What are the U.S. Department of Education’s main levers of power?
The U.S. Department of Education makes a bunch of rules, but how does it enforce them?
Quite simply, with the power of the purse.
The federal government provides billions annually to the nation’s schools, much of it through programs for special education and low-income students. Those billions make up a small slice of the total spending on schools, but they still matter.
If a school district such as Philadelphia isn’t abiding by regulations handed down from Washington, the U.S. Department of Education can put it on “high risk,” said Hyslop. That might mean regular checkups from federal officials or follow-up audits to check for compliance.
But what if a school district keeps breaking the rules?
The department can withhold federal funds. but such cases are rare.
“Withholding funds is used in really the most egregious cases,” said Hyslop.
And even when money is withheld, it’s usually funds earmarked for administrative costs. The federal government is understandably wary about pulling funds that go to the classroom.
Will DeVos have less power than her predecessor?
In a word, yes.
The Obama administration’s Department of Education found itself in a uniquely powerful position.
Federal stimulus money — passed at the dawn of the Obama presidency — gave the department a carrot to dangle.

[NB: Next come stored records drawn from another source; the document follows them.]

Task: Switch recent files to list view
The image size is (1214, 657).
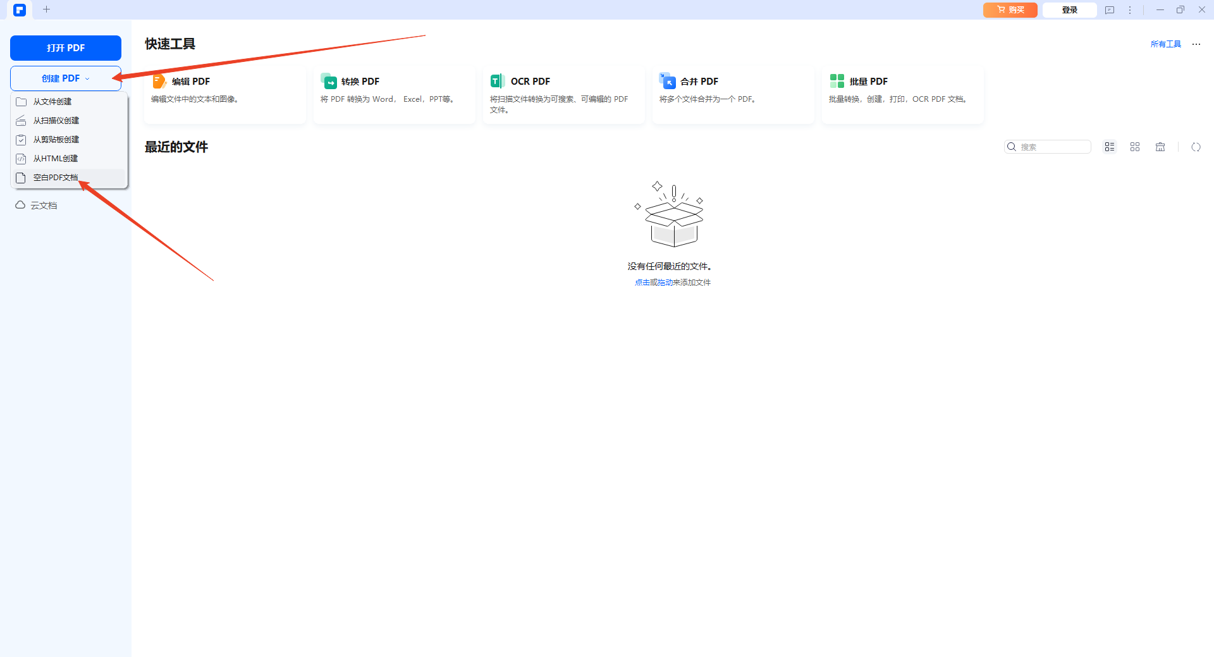Action: 1110,147
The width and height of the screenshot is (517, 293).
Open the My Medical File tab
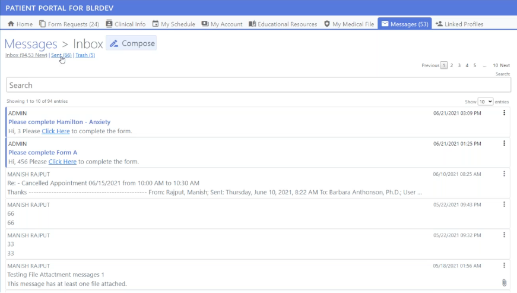[x=348, y=24]
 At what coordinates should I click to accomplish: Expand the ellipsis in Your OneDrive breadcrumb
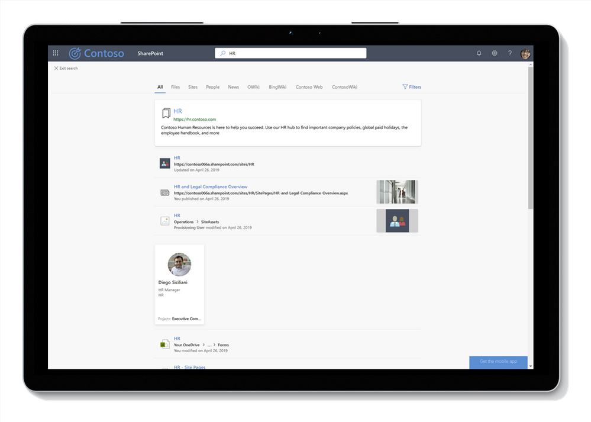[209, 345]
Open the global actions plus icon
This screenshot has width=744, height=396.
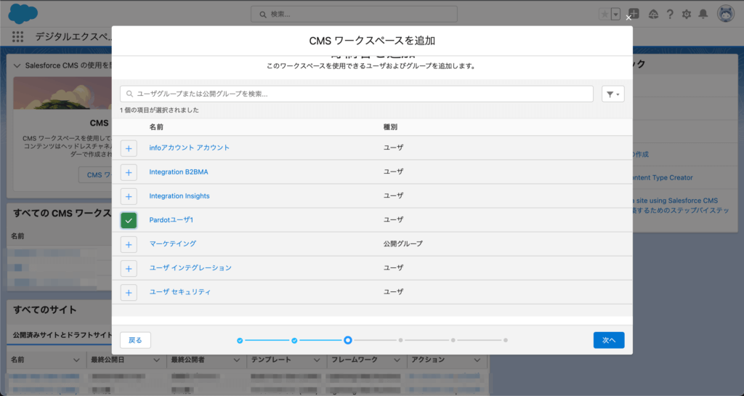point(634,14)
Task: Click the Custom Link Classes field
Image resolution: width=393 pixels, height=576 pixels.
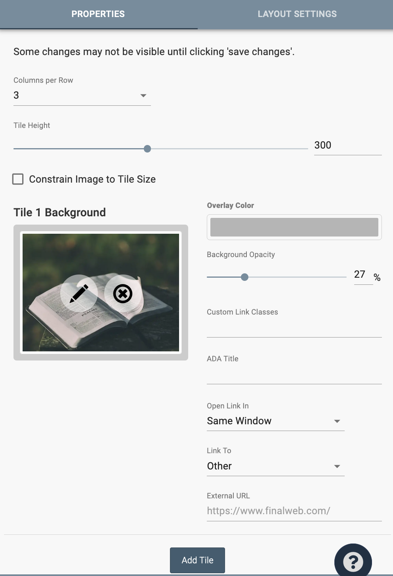Action: 294,329
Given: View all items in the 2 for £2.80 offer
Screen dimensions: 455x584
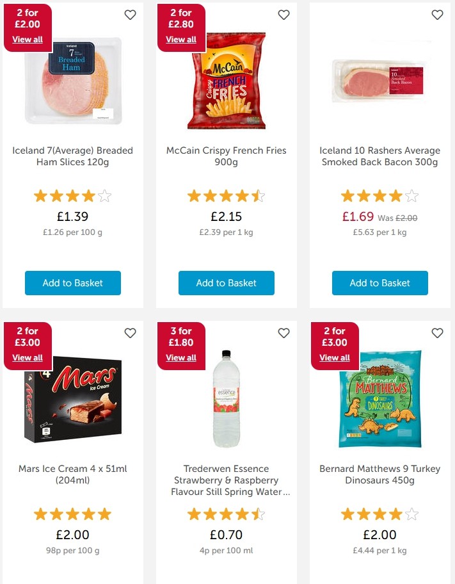Looking at the screenshot, I should [181, 39].
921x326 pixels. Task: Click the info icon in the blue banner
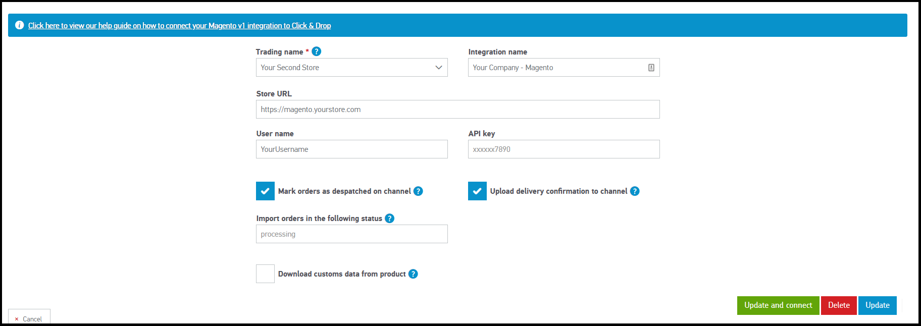[20, 25]
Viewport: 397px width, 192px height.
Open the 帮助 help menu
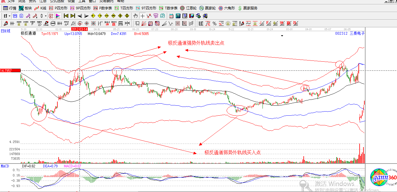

Through Race to the Top and other programs, states often had to adopt policies the federal government favored in order to earn access to new streams of money. The Trump years are unlikely to produce a similar flood of federal cash.
For much of the Obama presidency, the federal government was also able to capitalize on congressional inaction.
The Bush-era No Child Left Behind law was due to be reauthorized in 2007, but it took until 2015 for Congress to pass a new federal education measure. No Child Left Behind contained certain accountability targets that were impossible for states to meet.
Rather than shut off the flow of federal money — a political and practical nonstarter — the U.S. Department of Education developed a waiver system so that states didn’t have to meet the standards laid out in No Child Left Behind.
“The Obama administration, in that vacuum, said we need a way to be able to give out the money … let’s give out waivers,” said Gordon. “But while we’re at it, giving out waivers, this gives us leverage in saying, ‘What are the terms under which we’ll grant the waiver?'”
Now that Congress has passed Every Student Succeeds Act, that leverage no longer exists. What’s more, Congress wrote provisions in ESSA that prohibit a similar, waiver-based system from re-emerging.
On a more general note, ESSA returns more power to the states.
“The secretary of Education is expressly prohibited from requiring states adopt or rescind any standards or assessments” under ESSA, said Jochim.
In other words, if you’re worried about what will happen to Philadelphia schools, you should have a closer eye on Pennsylvania’s Department of Education than the federal pone.
What about the bully pulpit?
One of the secretary of education’s most influential roles is as an advocate.
DeVos can convene meetings, make speeches, and endorse ideas that make their way into the mainstream. All of that matters, even if it isn’t circumscribed in the laws of the land.
The secretary can also collaborate with other departments to make rules that impact K-12 education.
For instance, the Trump administration could tweak the tax code in a way that steers more money toward school-choice programs. Now that’s not something directly under the secretary of education’s purview, but it’s the type of conversation in which she’d almost certainly participate.
Jochim mentioned the possibility of raising limits on Coverdell accounts or encouraging corporations to donate to organizations that run school-choice programs.
“That’s a marginal change on something that already exists, not a revolutionary one,” said Jochim. And it falls well short of the massive school-voucher programs Trump trumpeted on the campaign trail.
But it’s a way of pushing policies and preferences that align with the administration’s priorities.